Alternatively, for-profit or business incubators are usually run by veteran entrepreneurs and funded by active investors. They equip their junior founders with services and funding in exchange for ownership. Science Inc. (Dollar Shave Club), Monkey Inferno (Bebo), Expa and the pioneer of online incubators, Idealab are popular startup studios known to invest early stage capital in exchange for large equity positions.
Equity stake is an essential factor in selecting an incubator for your startup. However, there is no set rule book on how much equity an incubator (or accelerator) might take. Before making a decision, founders should consult their capitalization table. This can provide insight on how different business decisions can impact the company’s equity structure.
What is the difference between incubators and accelerators?
When deciding whether to align yourself with an incubator or accelerator, it’s important to understand the difference between the two. Both aim to support startups in their early days and share similar resources vital to a company’s success. Mainly, incubators focus on providing business support at the ground level. Startup accelerators center on rapid growth for companies generally 6-12 months into fruition that have a minimum viable product or MVP.
Incubator programs build out new concepts from outside founders, or sometimes assemble founding teams to develop their own business ideas. Accelerator programs tend to be more intensive with compressed timelines to raise funds and hit growth targets to scale an already established business.
Some firms, like Capital Factory in Austin, Texas function as both. Capital Factory is a venture capital enterprise that defines itself as the “center of gravity for entrepreneurs.” They offer classes, meetups, various business resources, and funding sources for companies at any stage. Another option is FoundersBoost, a program designed to help pre-seed/seed stage startup companies achieve acceleration, investment and/or revenue. Techstars, Y Combinator, and 500 Startups are a few more well-known accelerators.
How do I find investors for my startup?
With the number of tech startups in the millions and growing by the day, standing out and securing capital as an early-stage startup is a challenge for most founders.

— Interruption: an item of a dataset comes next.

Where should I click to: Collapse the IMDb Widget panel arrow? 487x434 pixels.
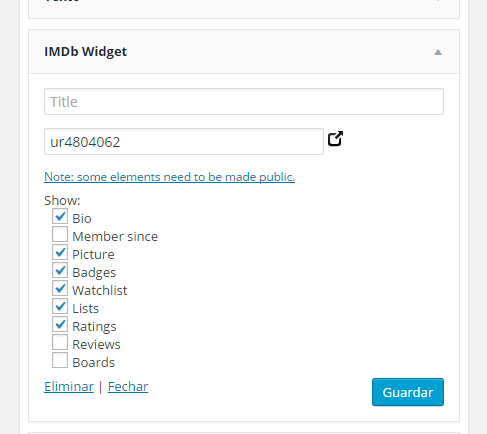(x=438, y=52)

Investment capital can seem elusive at the start of any business (and also at the end of any business). Asking friends and family for angel or seed funding is a customary path available for some, but not everyone. Founders with a business idea, but without a business model that validates the mission financially and convinces investors of its viability, are doomed from the start. But if you’ve laid the necessary groundwork, a worthy incubator will provide your startup with the necessary tools to raise capital.
Additionally, increasing exposure to investors and expanding one’s network by attending conferences and events can serve any entrepreneur looking to find capital partners. “Demo day” is a common event organized by various corporations to allow entrepreneurs to pitch their startups to an audience of accredited investors scouting new deals. In addition to in-person events, a variety of online platforms and forums exist to connect entrepreneurs with investors.
Another significant resource for investment capital is solidifying a strong advisory board. This board should not only supply access to funds, but proffer a full scale of services and guidance.
What is the role of an advisor in a startup?
Startup incubators are a great way to connect with startup advisors. When it comes to the role of an advisor, there is no underestimating the importance of selecting the right candidate. First and foremost, advisors must believe in you as a founder and CEO, and be committed to your success. Advisors often invest their own capital and/or introduce you to capital. Advisors should have an extensive network. They should be willing to connect you with strategic partners who serve various purposes, such as investment, credibility, marketing, and scalability.
For founders who may not excel at acquiring their own mentors and advisory counsel, an incubator can help. Additionally, mentorship programs can be found in every major market from Miami to DC to Paris, and beyond.
Incubators, accelerators, and mentorship programs have proven benefits. But above all, they allow founders to recognize shortcomings in order to fill voids. They are also essential to building a support structure, which is the key to executing a vision successfully and sustainably. No entrepreneur can do it alone.